Raúl Contreras Bustamante
Corolario
En diciembre de 2006 se inauguró uno de los pasajes más sangrientos que ha vivido nuestro país, la llamada —por el entonces presidente Felipe Calderón— “guerra contra el narcotráfico”. Esto implicó hacer frente a la delincuencia organizada con el brazo más fuerte y disciplinado que tiene el Estado mexicano: sus Fuerzas Armadas.
A diez años de distancia, el balance general para las fuerzas castrenses y para el propio país es todo, menos favorable. Las muertes resultantes se calculan alrededor de 150 mil, los desaparecidos se estiman en más de 30 mil y las cifras negras —por supuesto— van más allá.
México está sumido en una crisis por la falta de respeto a los derechos humanos. Tan sólo los homicidios dolosos se duplicaron en el periodo más violento de la “guerra”, al pasar de 11 mil 806 a 22 mil 852, en 2011. En el caso de la tortura, las denuncias prácticamente se quintuplicaron para el año 2012.
Las desapariciones han crecido 48 veces más, el tráfico de armas ha aumentado al menos 15%, la extorsión ha subido un 61%, el lavado de dinero se ha disparado en un 141%, el secuestro ha subido un 48% y la trata de personas se multiplicó por nueve del año 2009 al 2016.
Hace unos días, el presidente de la CNDH, Luis Raúl González Pérez, declaró que la seguridad pública es una función que corresponde, y debe estar a cargo, de instituciones de carácter civil: “Nuestra Fuerza Armada debe volver, cuando las condiciones del país así lo permitan, a las funciones que le son propias, debiéndose establecer para ello una ruta gradual y verificable”.
El llamado del ombudsman nacional es para que las políticas públicas y acciones de gobierno se alejen del discurso simulado y hagan efectivo su compromiso de respeto por los derechos humanos. Actuar sin entender esto, es sembrar en el desierto.
Unos días antes, el general Salvador Cienfuegos, secretario de la Defensa Nacional, había reiterado también su reclamo de que los militares deben regresar a los cuarteles.
El consenso en favor del retorno a los cuarteles de las tropas es indudable, como imposible en estos momentos su realización. Lo es por la misma razón por la cual los militares tomaron las calles inicialmente, me refiero a la incapacidad por parte de los cuerpos policiacos —a lo largo y ancho de la República— de llevar a cabo tareas de seguridad pública con eficiencia.
El país está en una grave disyuntiva.

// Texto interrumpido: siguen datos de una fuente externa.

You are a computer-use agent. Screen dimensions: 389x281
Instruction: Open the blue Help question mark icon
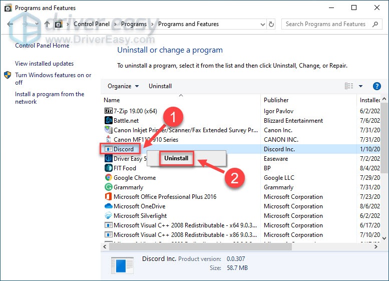coord(377,86)
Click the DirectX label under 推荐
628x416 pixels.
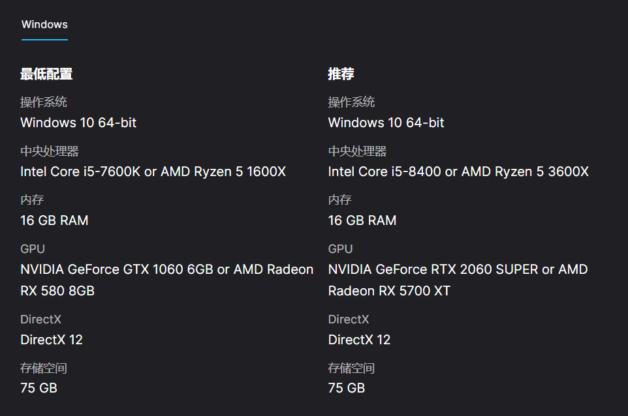(349, 319)
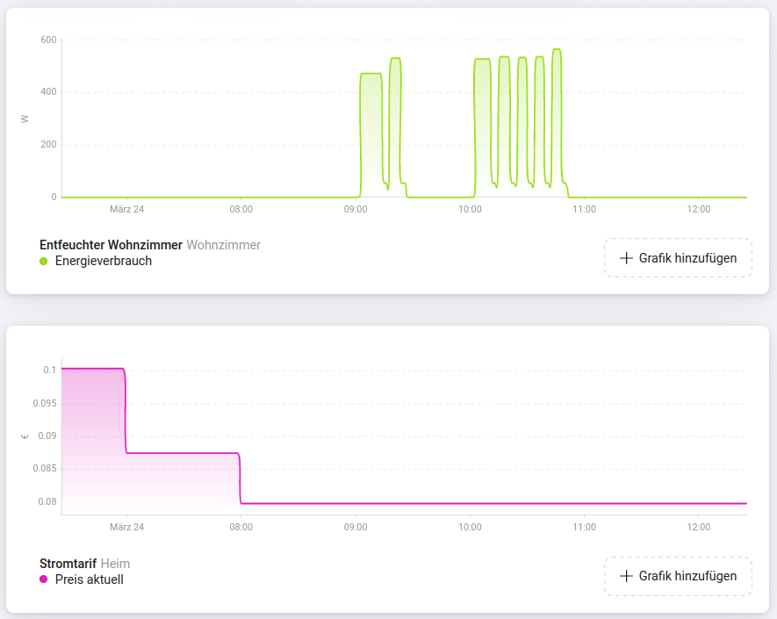Click the grey Wohnzimmer room label
This screenshot has width=777, height=619.
(x=224, y=245)
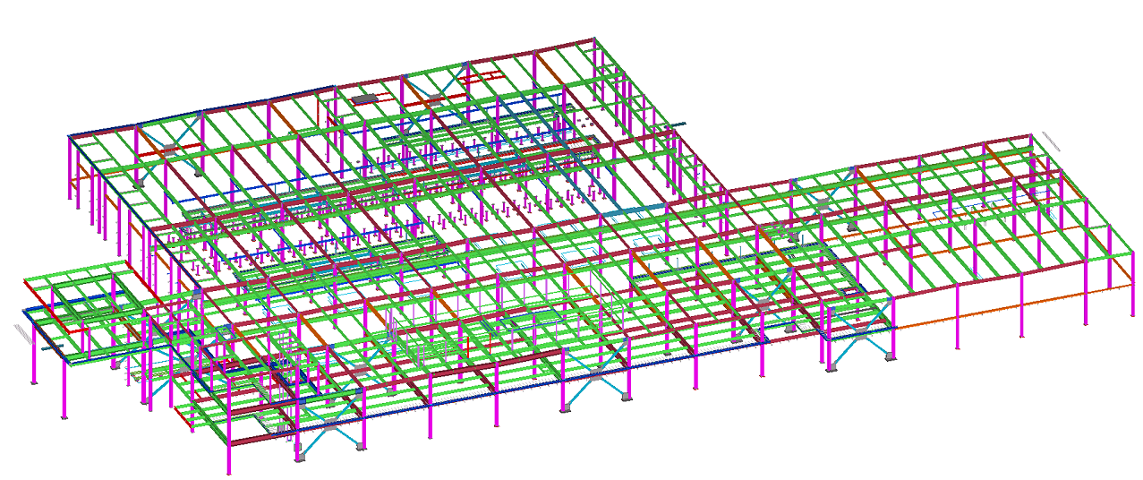Select the front-most magenta corner column
This screenshot has height=480, width=1143.
(x=226, y=453)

Decidir si debe el Congreso aprobar una Ley de Seguridad Interior que otorgue un marco legal a las funciones de las Fuerzas Armadas en labores de prevención y persecución del delito o, bien, tomar la determinación de hacer un programa para el retorno de las tropas a sus cuarteles.
Lo primero sería renunciar a que las labores de la policía deben ser responsabilidad de las autoridades civiles e institucionalizar la militarización del país. Lo segundo debería ser la opción más deseable.
Resulta imprescindible regresar al Ejército y la Marina a sus funciones consustanciales y no continuar desgastándolos con estas funciones contrarias a su naturaleza y misión. Se requiere fijar un plazo cierto y las condiciones necesarias para el regreso de las Fuerzas Armadas a sus cuarteles. Lo contrario es renunciar a la paz que tanto añoramos los mexicanos.
Como Corolario las palabras del activista japonés Joichi Ito: “Si destrozamos los derechos humanos y el Estado de derecho, en respuesta, ellos habrán ganado”.